Mount Everest: Nepal to move base camp from melting glacier

Climbers leaving base campImage source, Getty Images
Image caption,

Climbers leaving base camp

Nepal is preparing to move its base camp for Mount Everest because global warming and human activity are making it unsafe.

The camp, used by up to 1,500 people in the spring season to climb the world's tallest mountain, is located on the fast-melting Khumbu glacier.

A new site is to be found at a lower height, where there is no year-round ice, an official told the BBC.

Researchers say melt-water is not good for the glacier, and climbers say cracks are increasingly appearing at base camp while they sleep.

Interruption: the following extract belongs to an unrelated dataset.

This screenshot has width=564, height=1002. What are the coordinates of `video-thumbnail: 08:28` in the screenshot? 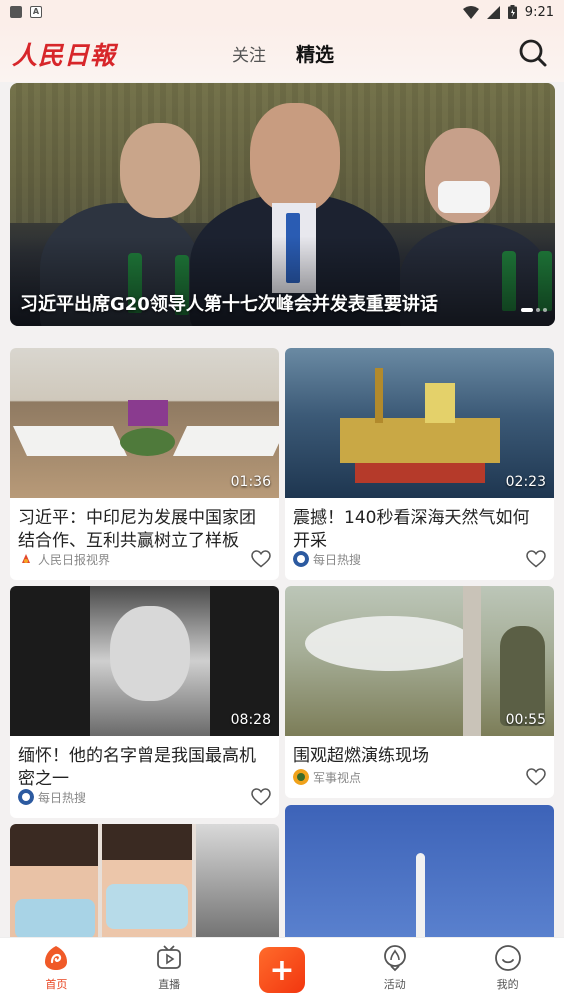 It's located at (144, 661).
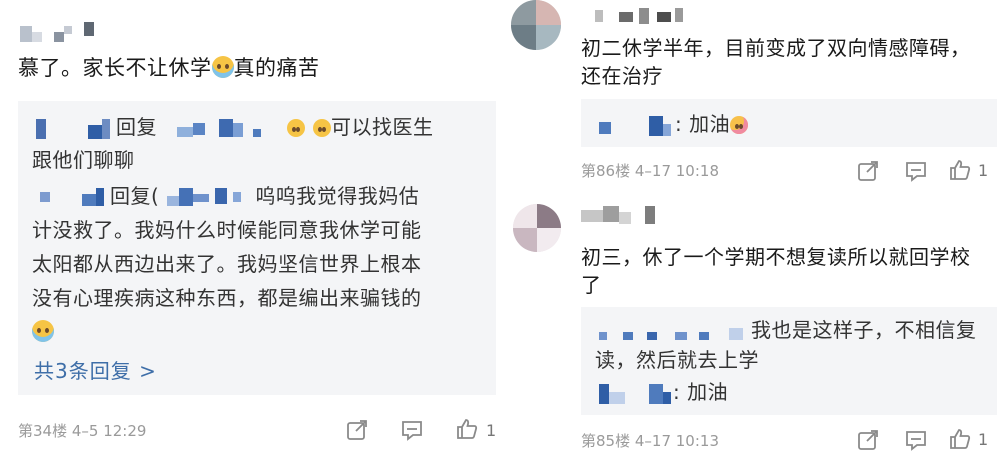 The image size is (1000, 453). What do you see at coordinates (82, 431) in the screenshot?
I see `floor-time-meta: 第34楼 4–5 12:29` at bounding box center [82, 431].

The camp currently sits at a height of 5,364 metres above sea level.

The new one will be 200m to 400m lower, Taranath Adhikari, director general of Nepal's tourism department, told the BBC.

The plans follow the recommendations of a committee formed by Nepal's government to help and keep an eye on mountaineering in the Everest region.

What's happening to the Khumbu glacier?

The Khumbu glacier, like many other glaciers in the Himalaya mountain range - where Mount Everest is found - is rapidly melting and thinning due to global warming, scientists have found.

A study by researchers from Leeds University in 2018 showed that the segment close to base camp was thinning at a rate of 1 metre per year.

Mountaineers and the Nepali authorities say a stream right in the middle of the base camp has been expanding year by year.

They also say crevasses and cracks on the surface of the glacier are appearing more frequently than before.

In the morning, many of us have this chilling experience that we could have fallen into them in the night. Cracks on the ground develop so often, it is quite risky.

Colonel Kishor Adhikari, who was staying at base camp
Image source, World Vlog Challenge
Image caption,

Shree Gurung, a trekker, says this lake appeared next to base camp between 2020 and 2021

The main negative about having a base camp lower down the mountain is it would add to the length of the climb from base camp to camp one, the next staging post for those climbing the mountain.

Most climbers still climb Everest from the Nepalese side, but the numbers starting in China are increasing.

Tshering Tenzing Sherpa of the Sagarmatha Pollution Control Committee (SPCC) said that despite the problems, the present base camp site could continue to serve its purpose for another three to four years.

But Nepali officials say the move may happen by 2024.